Common Water Hazards for Infants and Toddlers
- Buckets and pails, especially five-gallon buckets and diaper pails
- Ice chests with melted ice
- Bathtubs, even with baby support ring devices
- Hot tubs, spas, whirlpools and saunas
- Irrigation ditches and wells
Water Safety Rules to Teach Your Children
Teaching children to swim is an important water safety precaution (Four years of age is usually a good time to start.) However, children who know how to swim should still be supervised by an adult who knows CPR. Below are important water safety rules all kids should practice:
- Never swim alone.
- Never dive into water except when permitted by an adult.
- Always use a life vest when boating, fishing or playing in water.
- Don't use inflatable toys or mattresses in water that is too deep.
Life Jacket Safety
If your family enjoys spending time on the water, be sure your children wear the correct life jacket. Many children think life jackets are hot, bulky and ugly but there are newer models that look better, feel better and are still safe.
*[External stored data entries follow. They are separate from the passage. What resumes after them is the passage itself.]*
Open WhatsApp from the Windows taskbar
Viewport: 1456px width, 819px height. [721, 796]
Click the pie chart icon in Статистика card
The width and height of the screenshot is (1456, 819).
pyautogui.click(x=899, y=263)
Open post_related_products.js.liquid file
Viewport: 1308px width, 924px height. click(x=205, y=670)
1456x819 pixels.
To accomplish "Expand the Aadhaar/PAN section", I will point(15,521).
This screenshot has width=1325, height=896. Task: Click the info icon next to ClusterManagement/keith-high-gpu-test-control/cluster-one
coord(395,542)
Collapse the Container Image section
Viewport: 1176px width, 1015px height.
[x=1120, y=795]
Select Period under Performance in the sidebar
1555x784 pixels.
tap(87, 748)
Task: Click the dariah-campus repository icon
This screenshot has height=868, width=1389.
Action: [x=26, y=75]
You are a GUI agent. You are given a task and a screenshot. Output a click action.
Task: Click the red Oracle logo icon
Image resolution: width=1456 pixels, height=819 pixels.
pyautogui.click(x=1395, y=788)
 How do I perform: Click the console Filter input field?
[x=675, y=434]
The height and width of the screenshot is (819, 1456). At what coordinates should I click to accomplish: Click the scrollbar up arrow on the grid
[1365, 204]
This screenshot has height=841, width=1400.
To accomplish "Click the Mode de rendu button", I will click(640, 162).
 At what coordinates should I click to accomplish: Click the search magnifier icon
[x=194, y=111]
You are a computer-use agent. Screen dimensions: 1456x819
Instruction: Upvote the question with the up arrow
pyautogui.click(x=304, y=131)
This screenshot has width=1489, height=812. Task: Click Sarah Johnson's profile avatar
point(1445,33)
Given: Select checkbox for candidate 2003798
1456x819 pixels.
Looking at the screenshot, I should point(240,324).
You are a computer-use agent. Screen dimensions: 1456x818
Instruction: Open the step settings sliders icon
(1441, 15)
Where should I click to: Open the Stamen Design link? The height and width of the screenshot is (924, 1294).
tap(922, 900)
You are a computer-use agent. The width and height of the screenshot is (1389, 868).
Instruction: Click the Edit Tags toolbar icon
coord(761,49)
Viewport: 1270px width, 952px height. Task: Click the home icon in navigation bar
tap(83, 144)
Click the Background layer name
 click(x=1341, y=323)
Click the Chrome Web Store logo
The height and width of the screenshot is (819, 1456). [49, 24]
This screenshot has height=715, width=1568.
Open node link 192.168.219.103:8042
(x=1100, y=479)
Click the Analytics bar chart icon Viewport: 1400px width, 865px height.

Below are tips for correctly choosing and wearing life jackets:
- Use only life jackets and life preservers that are tested by Underwriters Laboratories (UL) and approved by the U.S. Coast Guard (USCG).
- Choose one rated for your weight and activity.
- Choose a life jacket with a flotation collar and strap between the legs for small children.
- Check life jacket for proper fit: Fasten all zippers, straps and ties. The jacket should fit snugly. Pull up on the shoulders of the life jacket—the ears and chin should not slip through.
- Remember that life jackets are never a substitute for adult supervision.
- Wear life jackets at all times on or near the water.
- Make sure your child is comfortable with the life jacket and knows how to use it.
- Ensure the life jacket is the right size for your child and is always worn as instructed.
- Do not use blow-up water wings, toys, rafts, air mattresses, boat cushions or rescue rings in lieu of life jackets.
Washington Boating Laws
To keep your family safe when out on the water, it’s important to be aware of your state’s boating laws. Below are requirements for Washington state:
- To operate a motorboat of 15 horsepower or greater, boaters must be at least 12 years old and carry a Washington State Boater Education Card.
- To operate a personal watercraft, such as a Jet Ski, boaters must be at least 14 years old.
- Each person onboard a personal watercraft, or being towed behind a vessel, must wear a U.S. Coast Guard (USCG)-approved life jacket.
- Children up to age 12 must wear a USCG-approved life jacket when on a vessel less than 19 feet in length.
- All vessels (including canoes and kayaks) must have at least one USCG-approved life jacket for each person on board.